On January 20th, the Department of Labor’s Occupational Safety and Health Administration (OSHA) finally released its fall 2011 regulatory agenda on its website.  It reveals that OSHA’s top priorities include small business review of an injury and illness prevention program rule, a request for information on revision of OSHA’s permissible chemical exposure limits, and a projected release date for long-awaited silica exposure regulations.  In addition to these ambitious efforts, the agency is considering more stringent record-keeping requirements for covered employers and new infectious disease control requirements of importance to the health care industry.
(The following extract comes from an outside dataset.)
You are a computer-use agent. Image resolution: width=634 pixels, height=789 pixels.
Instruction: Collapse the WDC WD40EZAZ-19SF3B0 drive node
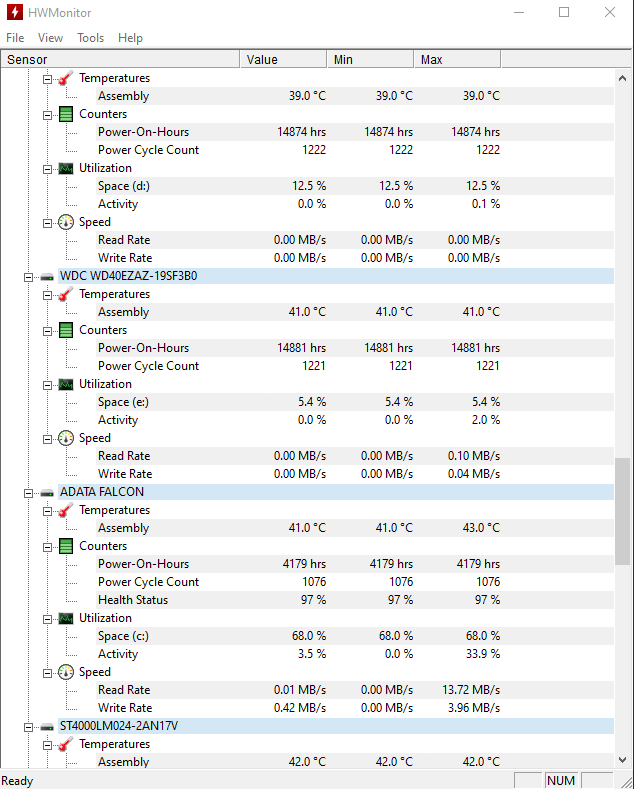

Small businesses will be significantly impacted by OSHA’s development of a rule which would require employers to implement an Injury and Illness Prevention Program.  Flagged as OSHA’s highest-priority rulemaking under the Obama administration, the rule would require employers to locate and correct workplace hazards.  Such a mandatory program is expected to build upon OSHA’s current Safety and Health Program Management Guidelines (54 FR 3904-3916), which are presently voluntary, and other industry recognition and best-practices initiatives. 

The agenda lists a January 2012 start date for a small business review panel of the proposed program.  The Small Business Regulatory Enforcement Fairness Act requires agencies to conduct a small business review of proposed rulemakings if a proposed rule may have a significant economic impact on small businesses.  Around January 6th, OSHA notified the Small Business Administration and the White House that it intends to convene a panel within 60 days, meaning that review would start in early March.  OSHA is also proceeding with an assessment of the scope of the rulemaking and a cost-benefit and risk analysis.  This proposed rule-making would place substantial financial and operational burdens on small-businesses by mandating them to undertake costly review, planning, implementation, and evaluation of their operational procedures.  

This rulemaking would also provide another basis for OSHA to impose penalties on small businesses, even where no specific OSHA standards are violated.  These rules would newly penalize employers for failing to go beyond OSHA’s standards to identify hazards on the small business worksite and for failing to develop written programs to address those hazards.  From OSHA’s perspective, if an injury occurs, OSHA can either cite the employer for failing to identify the hazardous condition and cover it in a plan, or, if the condition has been identified, for failing to develop an adequate program.

Also on the horizon is OSHA’s effort to re-evaluate and possibly update its permissible exposure limits (PELs) for numerous chemicals, most of which were set in 1971 based upon science dating back to the 1960s.  OSHA has reached out to stakeholders and the public to identify priority hazardous chemicals that create the most occupational risks and has requested information from the National Institute for Occupational Safety and Health regarding a group of chemicals.  OSHA’s latest agenda revealed that it is planning another information request in August 2012 to seek input from the public in order to identify options and alternatives for addressing occupational hazards posed by outdated exposure limits. 

More imminently, OSHA aims for a February release of a long-awaited proposed rule on workplace silica exposure.  Breathing dust containing crystalline silica, such as that generated in cement work, can cause a dangerous lung disease, silicosis, as well as other health conditions.  In 2002, OSHA issued a draft proposed rule on silica exposure, which contemplated drastically lowering the PEL for silica and implementing a slew of requirements including prohibiting “dry-sweeping,” mandating exposure monitoring, establishing certain regulated areas, and requiring medical evaluations and certain approaches to implementing engineering controls and respiratory protections.  All construction and other industry employers potentially affected by silica regulations should closely monitor this rulemaking.

OSHA also plans to conduct a small business review in March 2012 of its rulemaking regarding infectious disease controls.  This rulemaking could affect health care, emergency response, correctional facilities, homeless shelters, drug treatment programs, and other occupational settings where employees are at increased risk for exposure to communicable diseases.  Prior stakeholder meetings discussed whether and to what extent OSHA should require employers to develop written worker infection control plans and how OSHA can improve compliance with current infection control guidelines imposed by agencies like the Centers for Disease Control and Prevention (CDC), the National Institutes of Health (NIH), and others.  Health care employers should monitor this rulemaking because it may subject them to OSHA requirements on infection control, in addition to the existing requirements of other agencies. 

In February 2012, OSHA also hopes to propose recordkeeping rules to “improve” the reporting and tracking of workplace injuries and illnesses.  These rules will require employers to report amputations and inpatient hospitalizations to OSHA much more quickly.  The recordkeeping proposal is also likely to reflect OSHA’s efforts to move to a real-time, electronic approach for injury reporting.

OSHA’s released agenda has been characterized as ambitious by both labor and industry.  OSHA was unable to issue its Fall 2011 regulatory agenda until 2012, which makes it appear unlikely that OSHA will be able to meet all of the substantive goals set forth in its agenda in 2012.  However, the agenda indicates that the OSHA is hoping to take a “full speed ahead” approach on several comprehensive regulatory initiatives that will have substantial effects on businesses, especially small businesses.